What needs to be done:
Set down all of the data exactly as it appears.

====

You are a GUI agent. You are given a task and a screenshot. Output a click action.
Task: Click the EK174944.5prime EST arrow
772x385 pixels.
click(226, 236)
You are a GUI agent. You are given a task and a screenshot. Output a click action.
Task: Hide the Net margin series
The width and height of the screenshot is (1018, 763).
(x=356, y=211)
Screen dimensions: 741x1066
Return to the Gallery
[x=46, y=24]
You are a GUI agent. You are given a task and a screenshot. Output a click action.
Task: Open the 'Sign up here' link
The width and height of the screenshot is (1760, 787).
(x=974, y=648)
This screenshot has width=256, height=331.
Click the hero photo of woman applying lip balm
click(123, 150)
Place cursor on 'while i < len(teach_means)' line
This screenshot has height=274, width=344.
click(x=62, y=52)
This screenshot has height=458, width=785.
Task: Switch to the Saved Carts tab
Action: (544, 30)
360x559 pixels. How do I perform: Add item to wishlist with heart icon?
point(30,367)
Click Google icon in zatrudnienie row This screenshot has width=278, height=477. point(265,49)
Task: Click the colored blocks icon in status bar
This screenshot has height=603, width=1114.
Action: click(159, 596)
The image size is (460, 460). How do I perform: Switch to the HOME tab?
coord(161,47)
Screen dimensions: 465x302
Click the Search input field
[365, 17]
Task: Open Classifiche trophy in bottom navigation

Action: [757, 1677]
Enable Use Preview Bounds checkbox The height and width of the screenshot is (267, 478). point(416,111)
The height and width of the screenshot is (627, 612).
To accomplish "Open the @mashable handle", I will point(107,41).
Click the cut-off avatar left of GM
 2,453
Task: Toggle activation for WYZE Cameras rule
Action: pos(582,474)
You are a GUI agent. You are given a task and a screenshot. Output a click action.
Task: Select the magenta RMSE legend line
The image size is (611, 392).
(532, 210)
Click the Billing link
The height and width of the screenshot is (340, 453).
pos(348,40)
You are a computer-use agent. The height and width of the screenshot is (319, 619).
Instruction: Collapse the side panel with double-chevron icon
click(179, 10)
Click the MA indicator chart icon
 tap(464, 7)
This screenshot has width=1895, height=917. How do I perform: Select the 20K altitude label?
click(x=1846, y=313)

====

Response to this task:
You are a GUI agent. You are given a task and a screenshot. Output a click action.
Task: Click the EK174944.5prime EST arrow
772x385 pixels.
click(226, 236)
You are a GUI agent. You are given a task and a screenshot. Output a click action.
Task: Hide the Net margin series
The width and height of the screenshot is (1018, 763).
(x=356, y=211)
Screen dimensions: 741x1066
Return to the Gallery
[x=46, y=24]
You are a GUI agent. You are given a task and a screenshot. Output a click action.
Task: Open the 'Sign up here' link
The width and height of the screenshot is (1760, 787).
(x=974, y=648)
This screenshot has width=256, height=331.
Click the hero photo of woman applying lip balm
click(123, 150)
Place cursor on 'while i < len(teach_means)' line
This screenshot has height=274, width=344.
click(x=62, y=52)
This screenshot has height=458, width=785.
Task: Switch to the Saved Carts tab
Action: (544, 30)
360x559 pixels. How do I perform: Add item to wishlist with heart icon?
point(30,367)
Click Google icon in zatrudnienie row This screenshot has width=278, height=477. point(265,49)
Task: Click the colored blocks icon in status bar
This screenshot has height=603, width=1114.
Action: click(159, 596)
The image size is (460, 460). How do I perform: Switch to the HOME tab?
coord(161,47)
Screen dimensions: 465x302
Click the Search input field
[365, 17]
Task: Open Classifiche trophy in bottom navigation

Action: [757, 1677]
Enable Use Preview Bounds checkbox The height and width of the screenshot is (267, 478). point(416,111)
The height and width of the screenshot is (627, 612).
To accomplish "Open the @mashable handle", I will point(107,41).
Click the cut-off avatar left of GM
 2,453
Task: Toggle activation for WYZE Cameras rule
Action: pos(582,474)
You are a GUI agent. You are given a task and a screenshot. Output a click action.
Task: Select the magenta RMSE legend line
The image size is (611, 392).
(532, 210)
Click the Billing link
The height and width of the screenshot is (340, 453).
pos(348,40)
You are a computer-use agent. The height and width of the screenshot is (319, 619).
Instruction: Collapse the side panel with double-chevron icon
click(179, 10)
Click the MA indicator chart icon
 tap(464, 7)
This screenshot has width=1895, height=917. How do I perform: Select the 20K altitude label?
click(x=1846, y=313)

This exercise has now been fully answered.